## Requests
**a.** Transcribe the passage on carburetors and fuel injection from "Basically, at Full" to "the butterfly to.".
**b.** Continue the passage comparing carburetors with fuel injection, starting after its last sentence.

Basically, at Full Throttle, or Wide Open Throttle, carbs and FI perform indistinguishably. Both deliver power based upon the maximum amount of air that the "throat" can pull in past it - they will each measure out the appropriate amount of fuel to accomplish this.

This can occur at any given speed or engine speed. It's the steps in between (as idle is more a utility thing that works well in either also) where it's easier to get FI to accurately deliver the appropriate amount of fuel to the air your engine is calling for based on where the throttle cable opened the butterfly to.

In fact, carburetion really only "works" exactly in a fully-controlled fashion at as little as two places: at idle and at wide open throttle. Some add a mid point or two where the fuel is precisely measured also, but most carbs rely on the "fudge" of squirting some fuel in the otherwise carefully measured fuel to speed up the transition from idle to wide open throttle - or to go to somewhere in between and function powerfully and not too wastefully. Incidentally, multi-barrelled carbs often double these "fully controlled" points. That squirting is acomplished by using an "accelerator pump," which also might be multipled.

Fuel Injection can even go one better and gets the fuel in there before the engine vacuum sucks in the fuel that would normally be measured by the carburetor's fuel metering circuits.

## Information provided
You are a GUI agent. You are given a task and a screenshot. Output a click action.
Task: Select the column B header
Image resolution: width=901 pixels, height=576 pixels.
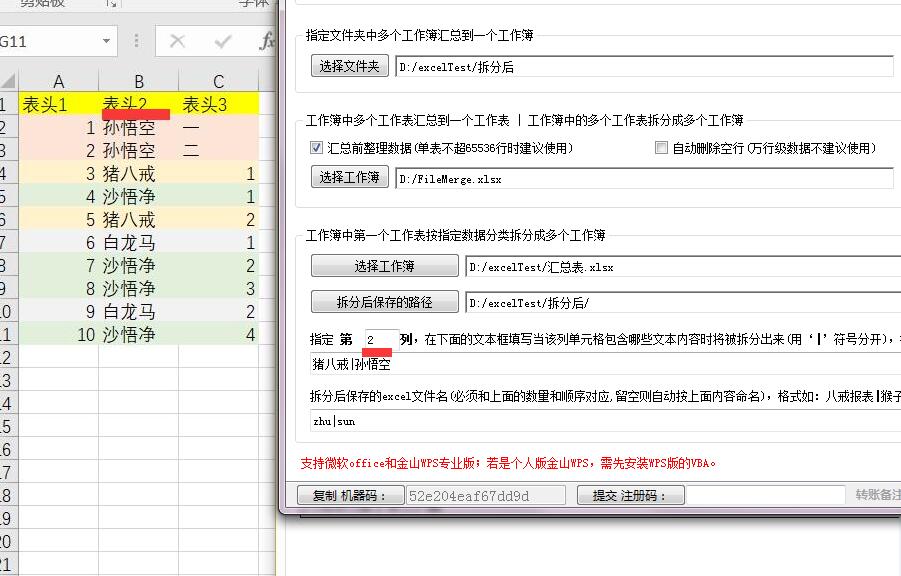[x=139, y=82]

## Written answers
**a.**
Basically, at Full Throttle, or Wide Open Throttle, carbs and FI perform indistinguishably. Both deliver power based upon the maximum amount of air that the "throat" can pull in past it - they will each measure out the appropriate amount of fuel to accomplish this.

This can occur at any given speed or engine speed. It's the steps in between (as idle is more a utility thing that works well in either also) where it's easier to get FI to accurately deliver the appropriate amount of fuel to the air your engine is calling for based on where the throttle cable opened the butterfly to.

**b.**
This makes FI generally capable of faster, more appropriate responses to changes, other than the extremes of just flooring the pedal or dropping it off. It also makes it less dependant upon engine vacuum for accurate functioning, and thus much more immune to odd vacuum leaks than carburetion.

(This latter advantage is way, way offset by its disadvantage due to the potential of errors to sensor damage or electrical shorts, low system voltage and so forth, which does little to a carburetor.)

Oh, BTW, I agree with DarkShark78 - on one point. Old carbs SUCK!!! I would only get a new one out of the box!

But you can get a new Edelbrock Performer Carter AFB-clone or a
Demon improved-Holley, with all the common bolt-on improvements for $300-400 or an upgraded Holley for $500.

My carbs don't leak! Tune with a screwdriver, fuelie-boy!!!

Oh, one more thing, FI-freaks are always on about their cars starting after leaving them parked in a center of an iceburg since the last mastadon used the last carburetor without doing anything more than reaching in the window and twisting the key when it's 4 degrees above absolute zero. "Carbs can't do that."

Please.

Living in a civilized part of the country without ice all the time, :t I can't claim lots of experience with the more extreme tests of this.

Yesterday morning though, I got in the car at 5AM when it was 23-25 degrees, unusually cold for this brightest part of the best part of America. I got my substantial proportions in the driver seat, somewhat nimbly I may add, did not even touch the gas pedal and turned the key. I'm running 35 degrees total advance, 11 of it mechanical. New Edelbrock 750 Performer - manual choke with the choke wired full open. I need to install my new Holley mechanical fuel pump because the stock one fuel starves it on a full throttle launch from start after I hit about 5200 or so unless I let off on it for a second.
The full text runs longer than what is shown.